• **Selected excerpt**:
Basset icon indicating copy to clipboard operation
Basset copied to clipboard

install_data.py requires more than 30 GiB of memory

Open ptn24 opened this issue 4 years ago • 2 comments

It seems like install_data.py -- in particular https://github.com/davek44/Basset/blob/6ae86b88a8df8607c58590ee84a3702662ac33dc/install_data.py#L113 and https://github.com/davek44/Basset/blob/master/src/seq_hdf5.py#L73 -- requires a lot of memory. It deterministically runs OOM on a GCE instance with 30 GiB of memory. After changing https://github.com/davek44/Basset/blob/6ae86b88a8df8607c58590ee84a3702662ac33dc/install_data.py#L113 to

seq_hdf5.py \
  -c \
  -t 71886 \
  -v 70000 \
  encode_roadmap.fa encode_roadmap_act.txt encode_roadmap.h5

install_data.py passes on the same machine. If the "-r" option is not required, then perhaps disable it by default and make it an option at the top. Otherwise, please document the memory requirements. Thank you

Additional details:

  • GCE machine type: n1-standard-8 instance
  • GCE image: c1-deeplearning-common-cu100-20200422

ptn24 avatar Apr 30 '20 06:04 ptn24

Thanks for pointing this out. The DNA sequences stored as float16's are responsible for the high memory usage. I originally made that choice to allow for storing N's as 0.25 vectors, but I haven't found that to be very helpful in the years since. I just pushed a new commit to store them as booleans, which cuts the memory usage in half. (Python unfortunately uses 8 bits for a boolean.)

• **The data**:

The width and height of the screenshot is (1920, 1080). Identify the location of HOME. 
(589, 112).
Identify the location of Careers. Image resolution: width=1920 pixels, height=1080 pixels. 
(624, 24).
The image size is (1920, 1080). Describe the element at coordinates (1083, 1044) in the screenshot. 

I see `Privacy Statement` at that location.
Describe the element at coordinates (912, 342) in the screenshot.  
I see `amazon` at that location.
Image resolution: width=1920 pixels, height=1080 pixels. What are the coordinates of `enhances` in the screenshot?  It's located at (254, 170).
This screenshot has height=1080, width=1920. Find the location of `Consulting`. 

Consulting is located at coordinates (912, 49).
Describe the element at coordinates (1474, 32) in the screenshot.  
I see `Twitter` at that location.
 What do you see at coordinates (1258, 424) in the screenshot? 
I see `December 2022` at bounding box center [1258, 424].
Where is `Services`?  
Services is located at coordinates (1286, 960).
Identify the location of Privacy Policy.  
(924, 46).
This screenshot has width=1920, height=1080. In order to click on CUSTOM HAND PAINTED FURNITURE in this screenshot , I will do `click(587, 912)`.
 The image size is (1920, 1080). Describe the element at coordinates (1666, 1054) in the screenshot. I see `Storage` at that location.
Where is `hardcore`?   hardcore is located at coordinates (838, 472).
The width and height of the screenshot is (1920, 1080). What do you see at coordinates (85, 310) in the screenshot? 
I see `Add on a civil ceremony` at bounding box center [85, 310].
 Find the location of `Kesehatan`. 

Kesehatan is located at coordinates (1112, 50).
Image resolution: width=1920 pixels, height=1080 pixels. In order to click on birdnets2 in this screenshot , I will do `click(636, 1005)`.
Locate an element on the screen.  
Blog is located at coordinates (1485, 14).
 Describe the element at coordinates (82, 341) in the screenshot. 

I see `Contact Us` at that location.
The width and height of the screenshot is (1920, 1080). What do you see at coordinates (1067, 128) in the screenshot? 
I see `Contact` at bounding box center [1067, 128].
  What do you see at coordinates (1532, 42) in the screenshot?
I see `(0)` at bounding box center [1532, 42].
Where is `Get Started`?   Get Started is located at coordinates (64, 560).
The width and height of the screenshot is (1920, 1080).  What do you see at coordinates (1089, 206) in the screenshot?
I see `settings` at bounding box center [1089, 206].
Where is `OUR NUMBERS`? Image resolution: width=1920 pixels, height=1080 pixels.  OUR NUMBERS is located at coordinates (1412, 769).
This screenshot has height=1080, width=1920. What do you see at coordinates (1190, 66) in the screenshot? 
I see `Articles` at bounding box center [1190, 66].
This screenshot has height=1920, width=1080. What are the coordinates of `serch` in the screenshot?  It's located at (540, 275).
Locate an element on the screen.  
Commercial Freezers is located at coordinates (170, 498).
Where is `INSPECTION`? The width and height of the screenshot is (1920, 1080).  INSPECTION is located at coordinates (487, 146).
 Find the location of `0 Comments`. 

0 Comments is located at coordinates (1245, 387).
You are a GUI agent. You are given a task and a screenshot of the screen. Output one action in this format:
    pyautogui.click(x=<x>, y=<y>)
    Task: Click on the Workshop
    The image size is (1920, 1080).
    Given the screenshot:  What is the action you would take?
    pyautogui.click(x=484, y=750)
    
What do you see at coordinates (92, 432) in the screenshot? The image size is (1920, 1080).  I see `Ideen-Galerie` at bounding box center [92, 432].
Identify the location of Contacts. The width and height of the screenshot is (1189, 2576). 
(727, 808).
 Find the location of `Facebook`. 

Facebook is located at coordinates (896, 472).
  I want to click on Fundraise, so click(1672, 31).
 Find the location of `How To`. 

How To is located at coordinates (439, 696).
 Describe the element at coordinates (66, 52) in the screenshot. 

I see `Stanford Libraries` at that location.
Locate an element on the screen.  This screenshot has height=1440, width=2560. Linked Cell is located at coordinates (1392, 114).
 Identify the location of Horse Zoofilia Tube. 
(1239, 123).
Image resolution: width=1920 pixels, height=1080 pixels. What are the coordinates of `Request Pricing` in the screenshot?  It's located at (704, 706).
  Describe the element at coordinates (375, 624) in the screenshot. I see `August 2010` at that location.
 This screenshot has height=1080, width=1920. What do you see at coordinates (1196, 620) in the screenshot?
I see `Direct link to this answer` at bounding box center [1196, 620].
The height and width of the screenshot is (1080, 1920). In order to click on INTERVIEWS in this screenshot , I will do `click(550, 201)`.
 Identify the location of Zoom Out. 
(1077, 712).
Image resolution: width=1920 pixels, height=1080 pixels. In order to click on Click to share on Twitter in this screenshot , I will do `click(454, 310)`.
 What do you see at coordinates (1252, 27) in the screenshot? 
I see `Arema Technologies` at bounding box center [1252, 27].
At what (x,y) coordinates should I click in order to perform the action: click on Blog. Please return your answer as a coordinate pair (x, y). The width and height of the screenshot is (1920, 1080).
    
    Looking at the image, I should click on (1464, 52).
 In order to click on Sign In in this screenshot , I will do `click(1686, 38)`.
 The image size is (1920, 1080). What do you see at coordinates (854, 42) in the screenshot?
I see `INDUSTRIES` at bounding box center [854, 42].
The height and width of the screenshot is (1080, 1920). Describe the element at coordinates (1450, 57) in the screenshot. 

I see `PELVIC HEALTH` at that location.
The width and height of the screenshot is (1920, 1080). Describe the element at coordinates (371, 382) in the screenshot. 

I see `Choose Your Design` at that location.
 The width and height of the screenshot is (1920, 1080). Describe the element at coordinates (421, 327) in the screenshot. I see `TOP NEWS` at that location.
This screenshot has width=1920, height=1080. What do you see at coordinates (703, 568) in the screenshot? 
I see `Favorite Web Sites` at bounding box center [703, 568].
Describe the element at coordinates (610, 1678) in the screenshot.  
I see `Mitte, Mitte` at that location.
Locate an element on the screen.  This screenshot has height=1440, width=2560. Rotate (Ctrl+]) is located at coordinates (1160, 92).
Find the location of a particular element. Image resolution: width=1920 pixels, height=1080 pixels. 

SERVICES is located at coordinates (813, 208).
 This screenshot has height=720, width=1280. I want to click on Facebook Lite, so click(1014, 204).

• **Set of tasks**:
a - According to the install_data.py memory issue thread, what data type were the DNA sequences stored as that caused the high memory usage?
b - Continue the install_data.py memory issue thread from its final reply.

• **Answers in order**:
a - float16

b -
I also removed the "-r" option, which permutes the sequences before dividing into train/valid/test according to the current order. I believe the script should always permute, since input BED files will often be nonrandomly ordered. I recommend that you regenerate your training dataset with the new commit.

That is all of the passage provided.